PASSAGE TO READ -
####################

Well, this is where the math comes in. Machine learning has also been called "the extraction of knowledge from data." Machine learning uses advanced concepts from statistics and probability (that I will be covering in future sections) to determine patterns in datasets. Just hang in there! I will teach you this in detail. I do want to explain conceptually the different ways machines learn from data.

Supervised Learning
This is probably the most intuitive learning method. A program is supplied a well labeled dataset and a correct outcome. For instance, supplying a program images and labelling the images (e.g. "this is a cat"). With this method, when the program is supplied more data, the more it is able to learn and when it encounters unclassified data, it should be able to classify that data correctly. My next couple of posts will revolve around this and walking through a "hello world" style machine learning program. This is the most common type of machine learning.

Unsupervised Learning
This kind of learning is when a computer is given an unlabelled set of data and we tell the computer: "here is an unstructured dataset, can you give it structure?" This is a powerful algorithm and one way to think of it is how we learn something completely new. If you watch one or two YouTube videos on a complex subject, then you aren't likely to learn much. However, if you watch thousands of videos, read a hundred books, and attend network with others learning the same thing, then you will learn much more.

Reinforcement Learning
Similar to unsupervised learning, this algorithm takes data about what classifies something (e.g. what makes something a truck instead of a car?) and uses the "Nearest Neighbors" technique to determine what something is. The nearest neighbors technique takes the classification of some item that neighbors the unknown item and then uses the data from the neighbors to classify the unknown item.

Neural Nets
This is a really cool buzzword and a really cool technique! This method uses a model of the human brain, which to truly explain requires its own post. This technique uses matrix multiplication and activation functions to determine to allow a machine to interpret inputs and propagate it through a network. This technique has lost popularity in the past, but regained it in the future. This is my personal favorite type of learning!

Conclusion
My hope for my future blog posts is the go into detail on how math can help a machine learn. As always, if you are kind enough to read this post, let me know what you think. I welcome constructive criticism. I want to learn how to design learning machines and be the best at it. I don't want to just seem like I know what I'm talking about. If there's concept I didn't explain well or if you want to understand something more deeply, then let me know!


Thorn: Digital Defenders of Children - What They Do and How You Can Help

I was born with a strong desire to do good for others. Over the last three years, the career choices I have made have reflected that. In 2014, I joined the Franklin County Sheriff's Office with the hopes of becoming an investigator in one of two task forces: I.C.A.C. (Internet Crimes Against Children) or the Homeland Security/Ohio Bureau of Criminal Investigation human trafficking task force. I started off working in the Franklin County jails, but after two years of working I came to the realization that I couldn't live off the salary I earned. Luckily I found something that I loved which could be used for the benefit of others: software development.

####################

JOB - Transcribe the blog excerpt above word for word, between "Thorn: Digital Defenders" and "others: software development.", inclusive.

INFORMATION SUPPLIED -
####################

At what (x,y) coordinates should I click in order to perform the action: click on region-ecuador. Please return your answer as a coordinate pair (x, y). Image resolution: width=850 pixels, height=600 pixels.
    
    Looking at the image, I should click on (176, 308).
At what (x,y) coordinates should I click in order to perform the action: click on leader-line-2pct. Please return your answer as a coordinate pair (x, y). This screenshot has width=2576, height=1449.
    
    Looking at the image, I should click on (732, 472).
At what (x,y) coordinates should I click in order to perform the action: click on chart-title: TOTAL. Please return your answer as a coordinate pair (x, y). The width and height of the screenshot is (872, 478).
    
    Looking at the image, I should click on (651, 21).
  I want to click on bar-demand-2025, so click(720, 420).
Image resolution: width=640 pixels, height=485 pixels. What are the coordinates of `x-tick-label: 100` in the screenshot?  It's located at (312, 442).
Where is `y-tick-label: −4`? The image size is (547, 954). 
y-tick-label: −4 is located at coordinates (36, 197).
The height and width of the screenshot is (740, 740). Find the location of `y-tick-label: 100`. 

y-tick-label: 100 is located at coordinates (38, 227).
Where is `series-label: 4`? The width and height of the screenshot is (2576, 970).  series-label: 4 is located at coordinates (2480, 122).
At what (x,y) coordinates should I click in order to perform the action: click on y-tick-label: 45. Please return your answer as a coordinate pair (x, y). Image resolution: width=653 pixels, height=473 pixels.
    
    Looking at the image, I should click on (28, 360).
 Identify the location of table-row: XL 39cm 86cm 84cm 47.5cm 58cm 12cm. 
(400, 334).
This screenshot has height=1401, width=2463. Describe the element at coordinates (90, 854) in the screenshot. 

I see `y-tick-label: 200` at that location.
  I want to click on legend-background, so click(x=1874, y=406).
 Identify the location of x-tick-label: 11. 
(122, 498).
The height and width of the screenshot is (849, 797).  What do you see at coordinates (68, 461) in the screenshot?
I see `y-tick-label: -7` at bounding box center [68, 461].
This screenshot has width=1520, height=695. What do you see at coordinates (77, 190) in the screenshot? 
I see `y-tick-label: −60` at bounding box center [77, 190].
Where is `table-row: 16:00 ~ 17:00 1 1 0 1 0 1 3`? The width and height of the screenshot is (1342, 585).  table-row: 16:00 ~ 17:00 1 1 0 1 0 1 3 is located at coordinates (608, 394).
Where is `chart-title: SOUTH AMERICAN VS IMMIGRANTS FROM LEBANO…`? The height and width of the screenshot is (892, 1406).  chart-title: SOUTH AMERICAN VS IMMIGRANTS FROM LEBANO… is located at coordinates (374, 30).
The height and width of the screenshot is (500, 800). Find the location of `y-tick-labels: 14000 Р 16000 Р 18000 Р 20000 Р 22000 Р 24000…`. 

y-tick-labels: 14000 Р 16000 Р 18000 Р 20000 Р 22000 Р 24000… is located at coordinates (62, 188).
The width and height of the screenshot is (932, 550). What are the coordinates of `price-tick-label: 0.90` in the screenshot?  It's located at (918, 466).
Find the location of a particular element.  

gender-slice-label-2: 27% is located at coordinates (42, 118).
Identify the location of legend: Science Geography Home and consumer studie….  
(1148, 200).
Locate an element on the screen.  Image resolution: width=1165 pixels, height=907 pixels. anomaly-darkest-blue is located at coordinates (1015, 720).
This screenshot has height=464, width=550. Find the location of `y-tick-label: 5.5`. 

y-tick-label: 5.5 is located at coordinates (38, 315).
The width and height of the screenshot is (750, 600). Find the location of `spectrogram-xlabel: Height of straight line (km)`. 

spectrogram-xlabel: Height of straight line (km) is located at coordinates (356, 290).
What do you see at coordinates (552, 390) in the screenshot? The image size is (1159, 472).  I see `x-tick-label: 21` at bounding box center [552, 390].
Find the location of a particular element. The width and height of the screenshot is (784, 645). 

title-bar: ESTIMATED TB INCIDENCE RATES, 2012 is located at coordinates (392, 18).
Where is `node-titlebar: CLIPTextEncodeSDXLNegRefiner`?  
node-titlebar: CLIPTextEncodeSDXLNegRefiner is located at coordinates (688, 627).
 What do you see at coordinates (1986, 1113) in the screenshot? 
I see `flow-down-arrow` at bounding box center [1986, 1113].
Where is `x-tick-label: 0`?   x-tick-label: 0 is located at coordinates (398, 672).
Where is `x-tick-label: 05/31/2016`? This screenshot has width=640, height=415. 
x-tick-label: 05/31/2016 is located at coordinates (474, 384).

####################

EXERCISE RESULT -
Thorn: Digital Defenders of Children - What They Do and How You Can Help

I was born with a strong desire to do good for others. Over the last three years, the career choices I have made have reflected that. In 2014, I joined the Franklin County Sheriff's Office with the hopes of becoming an investigator in one of two task forces: I.C.A.C. (Internet Crimes Against Children) or the Homeland Security/Ohio Bureau of Criminal Investigation human trafficking task force. I started off working in the Franklin County jails, but after two years of working I came to the realization that I couldn't live off the salary I earned. Luckily I found something that I loved which could be used for the benefit of others: software development.